• [Task to carry out]
Could you repeat all of the entries below, character for character?

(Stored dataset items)

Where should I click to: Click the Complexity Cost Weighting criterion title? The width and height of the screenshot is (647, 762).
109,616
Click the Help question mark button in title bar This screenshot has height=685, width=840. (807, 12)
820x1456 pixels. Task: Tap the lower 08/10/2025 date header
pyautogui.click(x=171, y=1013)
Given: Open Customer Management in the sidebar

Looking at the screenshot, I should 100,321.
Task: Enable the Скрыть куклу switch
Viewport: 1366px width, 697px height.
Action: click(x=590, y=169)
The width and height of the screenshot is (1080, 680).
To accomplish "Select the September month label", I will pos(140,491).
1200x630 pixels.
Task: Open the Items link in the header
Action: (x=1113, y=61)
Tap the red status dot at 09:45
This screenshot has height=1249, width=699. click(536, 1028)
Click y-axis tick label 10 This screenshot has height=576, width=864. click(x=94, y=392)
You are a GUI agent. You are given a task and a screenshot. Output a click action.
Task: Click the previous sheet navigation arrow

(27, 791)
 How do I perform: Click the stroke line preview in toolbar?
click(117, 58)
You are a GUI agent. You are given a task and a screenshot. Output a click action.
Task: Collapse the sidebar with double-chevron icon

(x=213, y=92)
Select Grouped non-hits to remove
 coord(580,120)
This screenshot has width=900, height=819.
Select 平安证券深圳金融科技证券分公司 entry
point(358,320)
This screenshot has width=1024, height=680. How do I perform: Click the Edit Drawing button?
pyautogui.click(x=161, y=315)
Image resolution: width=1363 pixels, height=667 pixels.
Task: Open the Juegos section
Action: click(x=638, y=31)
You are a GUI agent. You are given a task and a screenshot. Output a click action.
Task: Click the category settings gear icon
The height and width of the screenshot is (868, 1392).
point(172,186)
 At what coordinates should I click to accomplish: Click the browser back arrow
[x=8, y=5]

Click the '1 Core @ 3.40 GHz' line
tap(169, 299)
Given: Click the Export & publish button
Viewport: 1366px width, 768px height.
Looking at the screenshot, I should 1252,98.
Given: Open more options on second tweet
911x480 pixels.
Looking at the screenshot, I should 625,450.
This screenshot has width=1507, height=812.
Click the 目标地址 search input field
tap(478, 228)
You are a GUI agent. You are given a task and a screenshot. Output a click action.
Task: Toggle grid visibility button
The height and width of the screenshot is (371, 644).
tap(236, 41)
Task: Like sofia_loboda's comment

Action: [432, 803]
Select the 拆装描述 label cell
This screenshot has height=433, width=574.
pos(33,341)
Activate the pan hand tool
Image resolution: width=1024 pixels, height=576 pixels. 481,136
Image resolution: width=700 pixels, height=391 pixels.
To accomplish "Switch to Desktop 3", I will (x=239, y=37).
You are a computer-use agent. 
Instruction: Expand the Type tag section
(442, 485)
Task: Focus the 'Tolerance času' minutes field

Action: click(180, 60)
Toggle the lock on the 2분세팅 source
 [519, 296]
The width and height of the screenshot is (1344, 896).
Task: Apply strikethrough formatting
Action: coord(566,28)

• [Task result]
Where should I click to: Click the Complexity Cost Weighting criterion title? The width and height of the screenshot is (647, 762).
109,616
Click the Help question mark button in title bar This screenshot has height=685, width=840. (807, 12)
820x1456 pixels. Task: Tap the lower 08/10/2025 date header
pyautogui.click(x=171, y=1013)
Given: Open Customer Management in the sidebar

Looking at the screenshot, I should 100,321.
Task: Enable the Скрыть куклу switch
Viewport: 1366px width, 697px height.
Action: click(x=590, y=169)
The width and height of the screenshot is (1080, 680).
To accomplish "Select the September month label", I will pos(140,491).
1200x630 pixels.
Task: Open the Items link in the header
Action: (x=1113, y=61)
Tap the red status dot at 09:45
This screenshot has height=1249, width=699. click(536, 1028)
Click y-axis tick label 10 This screenshot has height=576, width=864. click(x=94, y=392)
You are a GUI agent. You are given a task and a screenshot. Output a click action.
Task: Click the previous sheet navigation arrow

(27, 791)
 How do I perform: Click the stroke line preview in toolbar?
click(117, 58)
You are a GUI agent. You are given a task and a screenshot. Output a click action.
Task: Collapse the sidebar with double-chevron icon

(x=213, y=92)
Select Grouped non-hits to remove
 coord(580,120)
This screenshot has width=900, height=819.
Select 平安证券深圳金融科技证券分公司 entry
point(358,320)
This screenshot has width=1024, height=680. How do I perform: Click the Edit Drawing button?
pyautogui.click(x=161, y=315)
Image resolution: width=1363 pixels, height=667 pixels.
Task: Open the Juegos section
Action: click(x=638, y=31)
You are a GUI agent. You are given a task and a screenshot. Output a click action.
Task: Click the category settings gear icon
The height and width of the screenshot is (868, 1392).
point(172,186)
 At what coordinates should I click to accomplish: Click the browser back arrow
[x=8, y=5]

Click the '1 Core @ 3.40 GHz' line
tap(169, 299)
Given: Click the Export & publish button
Viewport: 1366px width, 768px height.
Looking at the screenshot, I should 1252,98.
Given: Open more options on second tweet
911x480 pixels.
Looking at the screenshot, I should 625,450.
This screenshot has width=1507, height=812.
Click the 目标地址 search input field
tap(478, 228)
You are a GUI agent. You are given a task and a screenshot. Output a click action.
Task: Toggle grid visibility button
The height and width of the screenshot is (371, 644).
tap(236, 41)
Task: Like sofia_loboda's comment

Action: [432, 803]
Select the 拆装描述 label cell
This screenshot has height=433, width=574.
pos(33,341)
Activate the pan hand tool
Image resolution: width=1024 pixels, height=576 pixels. 481,136
Image resolution: width=700 pixels, height=391 pixels.
To accomplish "Switch to Desktop 3", I will (x=239, y=37).
You are a computer-use agent. 
Instruction: Expand the Type tag section
(442, 485)
Task: Focus the 'Tolerance času' minutes field

Action: click(180, 60)
Toggle the lock on the 2분세팅 source
 [519, 296]
The width and height of the screenshot is (1344, 896).
Task: Apply strikethrough formatting
Action: coord(566,28)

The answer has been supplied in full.